[Task to carry out] Precise copying is required. Return the data below in full.

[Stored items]
-=-=-
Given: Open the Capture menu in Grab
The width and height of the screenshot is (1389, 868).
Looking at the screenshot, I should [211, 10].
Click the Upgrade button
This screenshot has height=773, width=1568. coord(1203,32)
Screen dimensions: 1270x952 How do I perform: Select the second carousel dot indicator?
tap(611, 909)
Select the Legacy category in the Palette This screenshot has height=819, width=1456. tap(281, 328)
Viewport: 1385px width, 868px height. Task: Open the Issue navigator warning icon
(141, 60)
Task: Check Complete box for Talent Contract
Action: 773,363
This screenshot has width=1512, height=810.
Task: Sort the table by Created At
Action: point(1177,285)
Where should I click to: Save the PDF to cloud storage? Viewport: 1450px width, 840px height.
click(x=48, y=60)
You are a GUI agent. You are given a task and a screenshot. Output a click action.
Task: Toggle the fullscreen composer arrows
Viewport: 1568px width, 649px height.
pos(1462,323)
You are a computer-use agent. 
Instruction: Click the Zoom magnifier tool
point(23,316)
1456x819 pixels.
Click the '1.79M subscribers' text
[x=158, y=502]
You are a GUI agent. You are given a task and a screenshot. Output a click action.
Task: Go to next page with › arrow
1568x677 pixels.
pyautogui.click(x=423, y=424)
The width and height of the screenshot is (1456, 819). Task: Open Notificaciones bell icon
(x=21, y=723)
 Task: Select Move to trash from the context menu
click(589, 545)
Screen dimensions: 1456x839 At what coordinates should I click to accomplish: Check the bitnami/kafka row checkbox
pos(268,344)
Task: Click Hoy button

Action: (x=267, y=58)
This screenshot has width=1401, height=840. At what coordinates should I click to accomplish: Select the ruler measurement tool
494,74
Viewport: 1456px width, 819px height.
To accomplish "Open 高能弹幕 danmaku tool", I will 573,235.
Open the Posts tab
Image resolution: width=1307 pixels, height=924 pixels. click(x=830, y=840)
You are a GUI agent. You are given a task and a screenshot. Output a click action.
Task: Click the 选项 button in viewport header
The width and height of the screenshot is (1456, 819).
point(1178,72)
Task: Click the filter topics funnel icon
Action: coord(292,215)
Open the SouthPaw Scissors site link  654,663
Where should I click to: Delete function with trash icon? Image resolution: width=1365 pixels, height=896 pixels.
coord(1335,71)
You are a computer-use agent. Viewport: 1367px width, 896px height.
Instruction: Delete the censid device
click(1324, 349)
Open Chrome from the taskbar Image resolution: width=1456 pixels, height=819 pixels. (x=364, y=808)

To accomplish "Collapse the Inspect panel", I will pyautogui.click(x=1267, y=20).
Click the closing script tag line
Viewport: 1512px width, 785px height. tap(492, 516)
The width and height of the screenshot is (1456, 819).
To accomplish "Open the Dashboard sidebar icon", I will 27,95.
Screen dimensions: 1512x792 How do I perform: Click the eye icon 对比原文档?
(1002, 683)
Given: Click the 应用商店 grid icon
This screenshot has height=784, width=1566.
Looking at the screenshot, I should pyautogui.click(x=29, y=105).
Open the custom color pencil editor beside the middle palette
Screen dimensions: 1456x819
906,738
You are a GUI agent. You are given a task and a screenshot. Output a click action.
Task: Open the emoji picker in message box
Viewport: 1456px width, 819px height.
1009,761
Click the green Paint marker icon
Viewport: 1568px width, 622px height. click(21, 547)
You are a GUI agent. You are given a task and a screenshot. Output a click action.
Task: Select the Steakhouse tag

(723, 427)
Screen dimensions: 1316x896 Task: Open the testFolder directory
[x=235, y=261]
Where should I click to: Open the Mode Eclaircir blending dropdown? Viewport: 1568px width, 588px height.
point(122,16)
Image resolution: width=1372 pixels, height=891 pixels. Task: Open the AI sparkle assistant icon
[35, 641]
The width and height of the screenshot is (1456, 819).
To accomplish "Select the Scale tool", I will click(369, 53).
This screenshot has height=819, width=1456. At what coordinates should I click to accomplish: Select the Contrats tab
-=-=-
[Answer box]
Given: Open the Capture menu in Grab
The width and height of the screenshot is (1389, 868).
Looking at the screenshot, I should [211, 10].
Click the Upgrade button
This screenshot has height=773, width=1568. coord(1203,32)
Screen dimensions: 1270x952 How do I perform: Select the second carousel dot indicator?
tap(611, 909)
Select the Legacy category in the Palette This screenshot has height=819, width=1456. tap(281, 328)
Viewport: 1385px width, 868px height. Task: Open the Issue navigator warning icon
(141, 60)
Task: Check Complete box for Talent Contract
Action: 773,363
This screenshot has width=1512, height=810.
Task: Sort the table by Created At
Action: point(1177,285)
Where should I click to: Save the PDF to cloud storage? Viewport: 1450px width, 840px height.
click(x=48, y=60)
You are a GUI agent. You are given a task and a screenshot. Output a click action.
Task: Toggle the fullscreen composer arrows
Viewport: 1568px width, 649px height.
pos(1462,323)
You are a computer-use agent. 
Instruction: Click the Zoom magnifier tool
point(23,316)
1456x819 pixels.
Click the '1.79M subscribers' text
[x=158, y=502]
You are a GUI agent. You are given a task and a screenshot. Output a click action.
Task: Go to next page with › arrow
1568x677 pixels.
pyautogui.click(x=423, y=424)
The width and height of the screenshot is (1456, 819). Task: Open Notificaciones bell icon
(x=21, y=723)
 Task: Select Move to trash from the context menu
click(589, 545)
Screen dimensions: 1456x839 At what coordinates should I click to accomplish: Check the bitnami/kafka row checkbox
pos(268,344)
Task: Click Hoy button

Action: (x=267, y=58)
This screenshot has width=1401, height=840. At what coordinates should I click to accomplish: Select the ruler measurement tool
494,74
Viewport: 1456px width, 819px height.
To accomplish "Open 高能弹幕 danmaku tool", I will 573,235.
Open the Posts tab
Image resolution: width=1307 pixels, height=924 pixels. click(x=830, y=840)
You are a GUI agent. You are given a task and a screenshot. Output a click action.
Task: Click the 选项 button in viewport header
The width and height of the screenshot is (1456, 819).
point(1178,72)
Task: Click the filter topics funnel icon
Action: coord(292,215)
Open the SouthPaw Scissors site link  654,663
Where should I click to: Delete function with trash icon? Image resolution: width=1365 pixels, height=896 pixels.
coord(1335,71)
You are a computer-use agent. Viewport: 1367px width, 896px height.
Instruction: Delete the censid device
click(1324, 349)
Open Chrome from the taskbar Image resolution: width=1456 pixels, height=819 pixels. (x=364, y=808)

To accomplish "Collapse the Inspect panel", I will pyautogui.click(x=1267, y=20).
Click the closing script tag line
Viewport: 1512px width, 785px height. tap(492, 516)
The width and height of the screenshot is (1456, 819).
To accomplish "Open the Dashboard sidebar icon", I will 27,95.
Screen dimensions: 1512x792 How do I perform: Click the eye icon 对比原文档?
(1002, 683)
Given: Click the 应用商店 grid icon
This screenshot has height=784, width=1566.
Looking at the screenshot, I should pyautogui.click(x=29, y=105).
Open the custom color pencil editor beside the middle palette
Screen dimensions: 1456x819
906,738
You are a GUI agent. You are given a task and a screenshot. Output a click action.
Task: Open the emoji picker in message box
Viewport: 1456px width, 819px height.
1009,761
Click the green Paint marker icon
Viewport: 1568px width, 622px height. click(21, 547)
You are a GUI agent. You are given a task and a screenshot. Output a click action.
Task: Select the Steakhouse tag

(723, 427)
Screen dimensions: 1316x896 Task: Open the testFolder directory
[x=235, y=261]
Where should I click to: Open the Mode Eclaircir blending dropdown? Viewport: 1568px width, 588px height.
point(122,16)
Image resolution: width=1372 pixels, height=891 pixels. Task: Open the AI sparkle assistant icon
[35, 641]
The width and height of the screenshot is (1456, 819).
To accomplish "Select the Scale tool", I will click(369, 53).
This screenshot has height=819, width=1456. At what coordinates should I click to accomplish: Select the Contrats tab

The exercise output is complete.